[[ STUDY MATERIAL open ]]

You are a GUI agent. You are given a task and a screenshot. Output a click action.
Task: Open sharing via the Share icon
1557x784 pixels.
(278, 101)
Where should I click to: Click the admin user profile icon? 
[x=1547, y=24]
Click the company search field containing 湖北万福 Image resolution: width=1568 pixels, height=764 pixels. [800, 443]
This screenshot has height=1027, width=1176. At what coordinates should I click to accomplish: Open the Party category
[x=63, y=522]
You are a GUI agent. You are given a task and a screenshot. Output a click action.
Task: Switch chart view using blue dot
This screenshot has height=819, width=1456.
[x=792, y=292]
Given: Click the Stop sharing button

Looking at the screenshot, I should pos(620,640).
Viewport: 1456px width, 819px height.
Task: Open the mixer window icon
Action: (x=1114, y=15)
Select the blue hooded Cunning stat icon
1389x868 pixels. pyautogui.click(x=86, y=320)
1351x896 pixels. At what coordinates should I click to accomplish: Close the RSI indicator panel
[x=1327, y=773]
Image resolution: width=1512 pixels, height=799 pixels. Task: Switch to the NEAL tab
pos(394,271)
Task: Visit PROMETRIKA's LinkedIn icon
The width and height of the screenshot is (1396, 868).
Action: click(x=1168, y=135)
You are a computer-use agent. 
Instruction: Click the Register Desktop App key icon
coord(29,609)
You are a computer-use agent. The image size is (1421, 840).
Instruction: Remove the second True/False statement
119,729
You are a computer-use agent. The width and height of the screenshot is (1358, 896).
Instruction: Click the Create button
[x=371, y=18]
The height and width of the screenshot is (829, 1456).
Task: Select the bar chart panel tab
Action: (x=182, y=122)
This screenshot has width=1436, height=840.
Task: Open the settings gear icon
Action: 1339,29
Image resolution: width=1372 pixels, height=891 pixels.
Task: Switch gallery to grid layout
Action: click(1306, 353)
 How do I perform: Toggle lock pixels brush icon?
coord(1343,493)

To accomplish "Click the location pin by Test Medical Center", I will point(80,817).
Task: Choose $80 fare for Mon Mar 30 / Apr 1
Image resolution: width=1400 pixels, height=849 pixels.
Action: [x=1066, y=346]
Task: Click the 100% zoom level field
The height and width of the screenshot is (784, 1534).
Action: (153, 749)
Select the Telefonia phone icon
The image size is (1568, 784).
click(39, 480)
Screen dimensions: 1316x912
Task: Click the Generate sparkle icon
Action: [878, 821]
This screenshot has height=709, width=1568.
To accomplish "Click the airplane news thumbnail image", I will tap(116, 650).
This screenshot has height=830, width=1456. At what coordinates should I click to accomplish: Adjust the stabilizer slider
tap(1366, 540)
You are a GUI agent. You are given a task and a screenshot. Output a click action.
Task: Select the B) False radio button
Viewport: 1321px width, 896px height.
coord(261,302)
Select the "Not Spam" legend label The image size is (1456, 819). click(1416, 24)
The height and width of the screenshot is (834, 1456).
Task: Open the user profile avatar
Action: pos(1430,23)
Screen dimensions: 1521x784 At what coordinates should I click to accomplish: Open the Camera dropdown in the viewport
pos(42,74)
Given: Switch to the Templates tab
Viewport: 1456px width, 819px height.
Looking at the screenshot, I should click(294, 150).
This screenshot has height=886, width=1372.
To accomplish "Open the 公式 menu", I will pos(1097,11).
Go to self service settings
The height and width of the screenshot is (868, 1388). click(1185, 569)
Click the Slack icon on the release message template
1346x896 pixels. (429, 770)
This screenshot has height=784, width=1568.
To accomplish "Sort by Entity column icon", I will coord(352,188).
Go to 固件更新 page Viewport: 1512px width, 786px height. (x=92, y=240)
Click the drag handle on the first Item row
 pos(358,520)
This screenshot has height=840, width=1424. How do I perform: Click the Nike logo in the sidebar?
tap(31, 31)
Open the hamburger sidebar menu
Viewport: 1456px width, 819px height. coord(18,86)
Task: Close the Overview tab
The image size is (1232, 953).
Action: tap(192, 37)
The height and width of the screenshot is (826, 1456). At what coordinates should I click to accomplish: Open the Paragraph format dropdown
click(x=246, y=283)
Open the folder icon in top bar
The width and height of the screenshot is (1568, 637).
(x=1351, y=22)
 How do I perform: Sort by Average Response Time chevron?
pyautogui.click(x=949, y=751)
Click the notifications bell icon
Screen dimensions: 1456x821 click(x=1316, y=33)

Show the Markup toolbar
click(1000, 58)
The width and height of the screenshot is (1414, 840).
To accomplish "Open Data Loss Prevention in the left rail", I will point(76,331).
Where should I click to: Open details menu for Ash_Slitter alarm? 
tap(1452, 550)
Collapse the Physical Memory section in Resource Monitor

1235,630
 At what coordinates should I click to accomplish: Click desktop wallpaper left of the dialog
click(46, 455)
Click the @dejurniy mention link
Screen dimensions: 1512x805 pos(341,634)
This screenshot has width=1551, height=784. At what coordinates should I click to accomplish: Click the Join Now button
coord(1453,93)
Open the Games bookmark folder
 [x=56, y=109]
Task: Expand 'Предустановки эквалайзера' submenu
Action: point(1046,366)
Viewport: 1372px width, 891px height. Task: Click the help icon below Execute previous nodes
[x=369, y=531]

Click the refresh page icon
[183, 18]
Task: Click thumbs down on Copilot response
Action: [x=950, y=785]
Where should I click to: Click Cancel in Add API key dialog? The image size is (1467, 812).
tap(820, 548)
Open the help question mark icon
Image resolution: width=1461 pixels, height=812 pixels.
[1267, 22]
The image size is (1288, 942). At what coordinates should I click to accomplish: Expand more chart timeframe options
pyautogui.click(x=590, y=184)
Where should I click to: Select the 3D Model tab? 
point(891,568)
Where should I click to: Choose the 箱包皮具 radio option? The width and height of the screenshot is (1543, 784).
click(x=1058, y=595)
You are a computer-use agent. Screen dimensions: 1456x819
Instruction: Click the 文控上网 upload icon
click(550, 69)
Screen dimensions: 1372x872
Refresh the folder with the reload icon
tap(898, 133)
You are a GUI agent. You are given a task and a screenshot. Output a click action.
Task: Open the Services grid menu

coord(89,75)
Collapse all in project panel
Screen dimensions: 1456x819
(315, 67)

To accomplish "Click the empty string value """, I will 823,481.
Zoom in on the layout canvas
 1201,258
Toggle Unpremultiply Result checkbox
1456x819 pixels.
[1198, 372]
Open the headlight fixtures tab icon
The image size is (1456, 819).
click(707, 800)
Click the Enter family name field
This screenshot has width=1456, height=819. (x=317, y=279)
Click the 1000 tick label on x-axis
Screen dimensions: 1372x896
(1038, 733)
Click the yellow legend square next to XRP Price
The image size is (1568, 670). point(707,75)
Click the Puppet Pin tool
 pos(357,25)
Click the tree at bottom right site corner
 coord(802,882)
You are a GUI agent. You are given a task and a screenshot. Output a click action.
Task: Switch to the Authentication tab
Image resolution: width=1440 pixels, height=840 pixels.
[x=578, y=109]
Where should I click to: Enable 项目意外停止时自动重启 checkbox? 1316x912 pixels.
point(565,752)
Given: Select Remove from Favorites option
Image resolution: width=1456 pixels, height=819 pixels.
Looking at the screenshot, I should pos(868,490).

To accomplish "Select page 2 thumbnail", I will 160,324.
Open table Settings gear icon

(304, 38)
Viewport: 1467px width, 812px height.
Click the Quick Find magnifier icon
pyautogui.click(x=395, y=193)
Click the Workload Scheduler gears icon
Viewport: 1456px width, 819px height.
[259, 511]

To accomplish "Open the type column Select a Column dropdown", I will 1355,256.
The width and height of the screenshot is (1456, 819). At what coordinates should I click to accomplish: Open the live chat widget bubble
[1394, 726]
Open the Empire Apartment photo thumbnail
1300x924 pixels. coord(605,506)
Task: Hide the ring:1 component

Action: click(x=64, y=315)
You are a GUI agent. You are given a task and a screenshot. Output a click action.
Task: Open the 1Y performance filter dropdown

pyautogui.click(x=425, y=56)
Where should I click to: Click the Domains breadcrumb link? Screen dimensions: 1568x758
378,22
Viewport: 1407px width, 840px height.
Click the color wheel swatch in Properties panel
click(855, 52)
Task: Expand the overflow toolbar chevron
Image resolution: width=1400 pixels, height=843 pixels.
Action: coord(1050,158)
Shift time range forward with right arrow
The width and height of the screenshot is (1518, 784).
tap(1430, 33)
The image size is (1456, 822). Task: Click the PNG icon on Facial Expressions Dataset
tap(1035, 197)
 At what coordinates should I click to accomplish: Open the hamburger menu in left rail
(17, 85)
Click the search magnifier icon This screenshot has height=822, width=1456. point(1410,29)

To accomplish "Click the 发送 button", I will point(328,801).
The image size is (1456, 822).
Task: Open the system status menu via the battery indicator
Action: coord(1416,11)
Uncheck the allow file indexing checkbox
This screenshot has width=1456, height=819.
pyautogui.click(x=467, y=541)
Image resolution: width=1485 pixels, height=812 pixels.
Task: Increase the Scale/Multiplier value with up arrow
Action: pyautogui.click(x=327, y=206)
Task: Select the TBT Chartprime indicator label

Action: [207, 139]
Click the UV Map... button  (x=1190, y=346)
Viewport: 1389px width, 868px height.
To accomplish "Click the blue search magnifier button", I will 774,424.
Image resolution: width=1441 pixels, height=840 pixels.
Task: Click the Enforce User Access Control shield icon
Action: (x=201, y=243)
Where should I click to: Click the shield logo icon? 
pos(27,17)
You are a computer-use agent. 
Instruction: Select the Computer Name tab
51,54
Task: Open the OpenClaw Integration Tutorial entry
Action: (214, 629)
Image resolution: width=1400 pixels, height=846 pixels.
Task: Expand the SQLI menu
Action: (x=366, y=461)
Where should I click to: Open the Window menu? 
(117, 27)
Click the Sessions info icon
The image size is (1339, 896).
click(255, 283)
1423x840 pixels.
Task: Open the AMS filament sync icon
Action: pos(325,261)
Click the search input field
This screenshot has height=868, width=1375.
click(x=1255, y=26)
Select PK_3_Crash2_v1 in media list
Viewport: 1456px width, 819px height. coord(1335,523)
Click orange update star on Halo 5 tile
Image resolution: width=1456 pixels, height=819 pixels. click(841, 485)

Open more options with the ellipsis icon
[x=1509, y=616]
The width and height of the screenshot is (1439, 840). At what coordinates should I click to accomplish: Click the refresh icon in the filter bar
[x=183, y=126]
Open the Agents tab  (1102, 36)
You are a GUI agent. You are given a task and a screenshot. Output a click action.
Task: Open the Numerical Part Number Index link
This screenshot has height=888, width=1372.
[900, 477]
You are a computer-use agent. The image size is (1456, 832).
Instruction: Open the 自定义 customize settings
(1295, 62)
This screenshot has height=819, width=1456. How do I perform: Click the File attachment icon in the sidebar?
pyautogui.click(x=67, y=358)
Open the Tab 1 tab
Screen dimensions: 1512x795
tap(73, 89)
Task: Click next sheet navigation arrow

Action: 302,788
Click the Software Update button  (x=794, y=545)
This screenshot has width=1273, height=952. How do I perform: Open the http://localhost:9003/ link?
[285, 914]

[[ STUDY MATERIAL closed ]]

Provide the number of lines in the preceding entries that include the string "column", with no other words.

2